Горчаков как центр паутины. Его лицейская юность и первые прочные связи, что в дальнейшем должны были стать основой для восхождения наверх. Самый цвет российской аристократии, почти непременное светлое будущее. Окончание Лицея, затем придворный чин камер-юнкера, назначение в свиту тогдашнего вершителя политики графа Нессельроде. Это был значительный шаг вперёд по любым меркам. Позже последовало назначение секретарём посольства в Лондоне.

Казалось бы, что такое секретарь посольства? Не так мало, но и не ошеломляюще много для представителя одной из родовитейших семей империи. Ан нет, подобная ступенька — секретарь при посольстве одной из ведущих держав — для юных талантов была этакой огранкой перед возможным взлётом либо же переоценкой и признанием недостаточно годным для блистательной карьеры по дипломатической линии. С Горчаковым же случилось нечто третье. Понимая его несомненные таланты, оставлять прозябать или же и вовсе снять с дипломатического ведомства рука не поднималась. Но и делать послом человека, тесным образом связанного с «декабристами», находящегося под подозрением… Тоже категорически нельзя. Вот и получилось нечто среднее. Советник посольства в Риме, Берлине, Вене, поверенный в делах во Флоренции. Затем кое-какие придворные поручения, но связанные исключительно с дипломатией светской, а не «большой». Ну и Вюртемберг, куда князя словно бы задвинули «про запас», попутно сделав представителем-наблюдателем при германском союзном сейме. Вроде и польза есть от того, что талантливый дипломат изучает хитросплетения политики вокруг покамест не существующей Германии, а одновременно и вред по большому счёту отсутствует. По сути, клетка с опасным зверем в ней, вот и все дела.

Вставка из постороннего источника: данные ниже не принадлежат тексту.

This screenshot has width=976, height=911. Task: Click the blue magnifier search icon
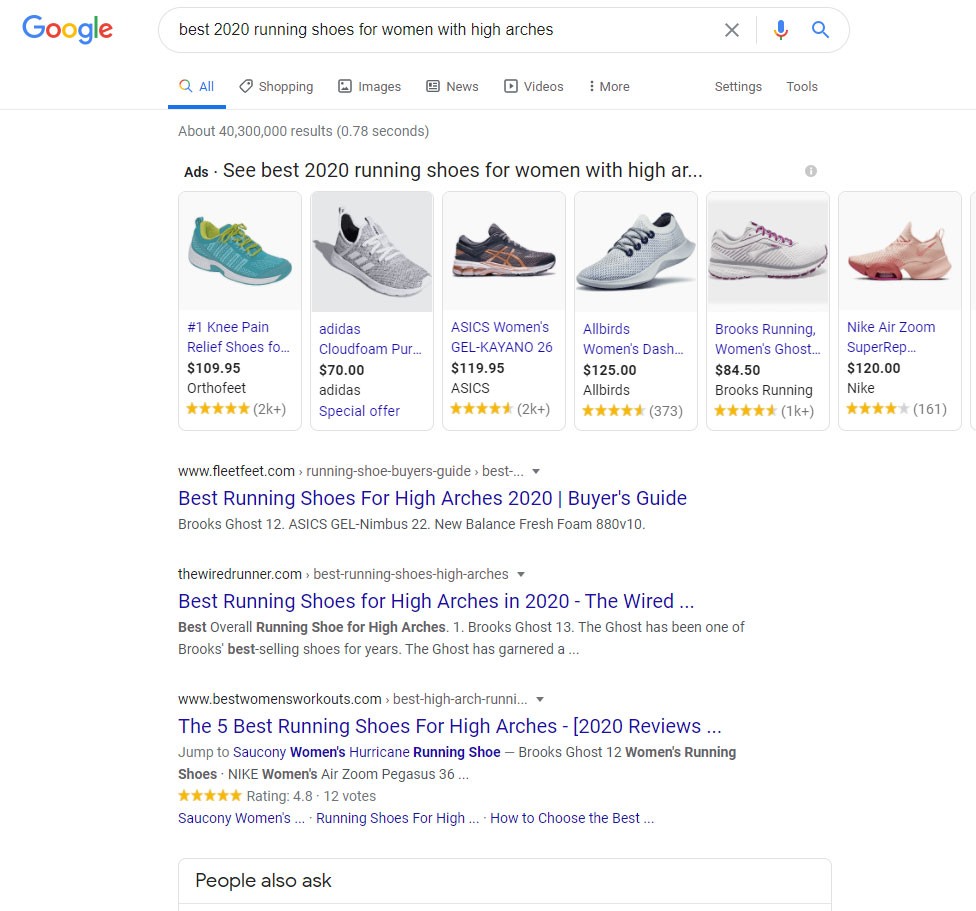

Ну а затем Крымская война. Использование Горчакова в Вене, затем смерть императора Николая I и случившийся взлёт князя, ведь воцарившийся Александр II, увы, не обладал проницательностью своего отца. Вот и обманулся исходящей от Горчакова аурой уверенности, силы, готовности верой и правдой служить императору. Сила и уверенность действительно были, а вот готовность служить императору… Горчаков всегда служил одному человеку — самому себе, равно как и сохранял те идеалы, которые раз и навсегда признал для себя истинными и единственно верными.

— Хитёр князь, — аж промурлыкала Мария, дорисовывая очередную линию, соединяющую Горчакова уже не с «декабристами», а с последователями французских революционеров и прочих республиканцев. — Понимал, что связь с «декабристами» нужно маскировать. Вот и прикинулся франкофилом. Нет, Францию он любит… как любят вкусный десерт после сытного обеда.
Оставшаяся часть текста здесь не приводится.